No obstante lo anterior supongo que si este poliedro está aquí es para eso: para sacarle punta a los colchones y no dar por bueno lo que casi casi lo es… pero no llega a serlo del todo. De modo que a ello. Y esta vez, chán-tata-chán, le toca el turno del repasito al cándido buenismo lingüístico. Ya me sentiré mal después. Pero vamos allá, que lo mismo ayudo a hacer pensar; y de paso consigo arrancar alguna sonrisa.
No cabe duda de que el lenguaje es un artilugio informacional cuya función es dar a las ideas forma concreta y compartible ¿De qué serviría una lengua que fuera incapaz de trascribir lo que pienso, o que nadie entendiera?
Dos de las reglas básicas de todos los lenguajes son la precisión y la economía. Un perro es un perro —o un gŏu, que dirían los chinos— y no hay duda de qué animal se trata, lo mismo que el queso “se ve claramente que es queso”, que diría Eugenio. Ese bicho, tan común para todos, es nombrado con pocas sílabas y letras, lo que agiliza la transmisión de información. No hay ningún idioma —eso creo— en el que “perro” se llame algo parecido al sonido “P”, ni tampoco “cánidodomésticomultifuncionalquelomismosirveparahacercompañíaqueparaayudarconelganado”. La primera de las opciones sería lo más en concisión; pero el número de posibles palabras formadas con solo un golpe de voz es muy limitado, de modo que en todos los idiomas éstas se reservan para conceptos u objetos importantes y de uso constante: si, no, yo, tú, él, pan, sal… El megapalabro de antes tampoco es una opción, porque pese a su calidad descriptiva, antes de terminar de pronunciarla nuestro interlocutor ya se habría dormido sin saber de qué animal estábamos hablando. Mejor perro, o chien, o dog, y todos contentos.
Las lenguas son cosas que nacen del uso y con el uso evolucionan, tirando de mestizaje y adaptación al medio, como los seres vivos. Del latín brotaron el español y el resto de las lenguas romances, de forma muy similar a como surgieron el perro, el lobo o el zorro, a partir del tomarcturus ancestral.
Peeeero —ya estaba tardando la formulita— el hombre es un primate peculiar, y si ya fue capaz de modificar las condiciones ambientales como para que Canis lupus familiaris acabase teniendo versiones tan dispares como el caniche y el mastín, ¿porqué no hacer lo propio con el idioma? En román paladino: en lugar de quedarse esperando a ver en qué tiene a bien dar la evolución natural de las lenguas, empujemos un poquito para acá o para allá, para que al final terminen dando en lo que más nos interese.

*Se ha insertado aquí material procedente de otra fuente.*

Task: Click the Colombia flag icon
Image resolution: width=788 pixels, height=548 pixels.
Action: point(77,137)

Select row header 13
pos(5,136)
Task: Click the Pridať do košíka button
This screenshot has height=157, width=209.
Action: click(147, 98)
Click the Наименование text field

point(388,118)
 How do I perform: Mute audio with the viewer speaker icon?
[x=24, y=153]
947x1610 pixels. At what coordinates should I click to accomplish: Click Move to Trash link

La justificación del planteamiento anterior es que si el idioma es el mecanismo que sirve para dar forma a las ideas y compartirlas, cambiando el mecanismo lo mismo conseguimos cambiar las ideas de fondo, que es lo realmente interesante. Si eso fuese posible, podríamos conseguir de un salto lo que siguiendo los procedimientos evolutivos normales suele demorar siglos, e incluso milenios ¿Cuánto se tardó en abolir la esclavitud, tomando como punto de partida del proceso las primeras reflexiones respecto a su  cuestionabilidad? ¿Y el sufragio universal? ¿Y la igualdad de derechos de hombres y mujeres? Pues lo dicho: cambiemos la forma de hablar y cambiaremos la forma de pensar. Cambio detrás del cual estará el de la propia humanidad.

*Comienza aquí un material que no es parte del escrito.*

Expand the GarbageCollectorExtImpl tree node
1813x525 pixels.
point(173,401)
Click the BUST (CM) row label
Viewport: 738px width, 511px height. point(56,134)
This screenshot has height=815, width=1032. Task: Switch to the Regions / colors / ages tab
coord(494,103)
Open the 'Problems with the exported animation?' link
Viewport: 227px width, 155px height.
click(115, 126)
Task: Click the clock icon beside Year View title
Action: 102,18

Qué bonito lo anterior, ¿verdad? ¿A que es lógico que me sienta mal, tirando piedras contra esa monada? Solo que el hecho de que una idea sea bonita, bienintencionada y loable, no la hace viable. Y malgastar energías en opciones inviables puede ser peor que reservarlas para empeños más fructíferos. Desde esa perspectiva, me pongo el uniforme de Pepito Grillo y les pregunto a mis chicos y chicas soñadores y soñadoras: ¿habéis oído hablar del Esperanto?
Eso de cambiar la forma de hablar para hacer lo propio con la mente fue la idea central que movió en 1887 al oftalmólogo polaco L.L. Zamenhof a crear el Esperanto. Este hombre, tras diez años de esfuerzos coordinados de un grupo de amigos y entusiastas lingüistas, tuvo a bien alumbrar una nueva lengua destinada a ser el idioma universal que acabase con las rencillas nacionales y nacionalistas. La argumentación de fondo, supongo, sería más o menos la siguiente: “si todos hablásemos igual nuestros pensamientos estarían más próximos y serían más fáciles de compartir, lo que equivale a decir que sería más fácil entendernos y más difícil que las diferencias acabaran en disputas”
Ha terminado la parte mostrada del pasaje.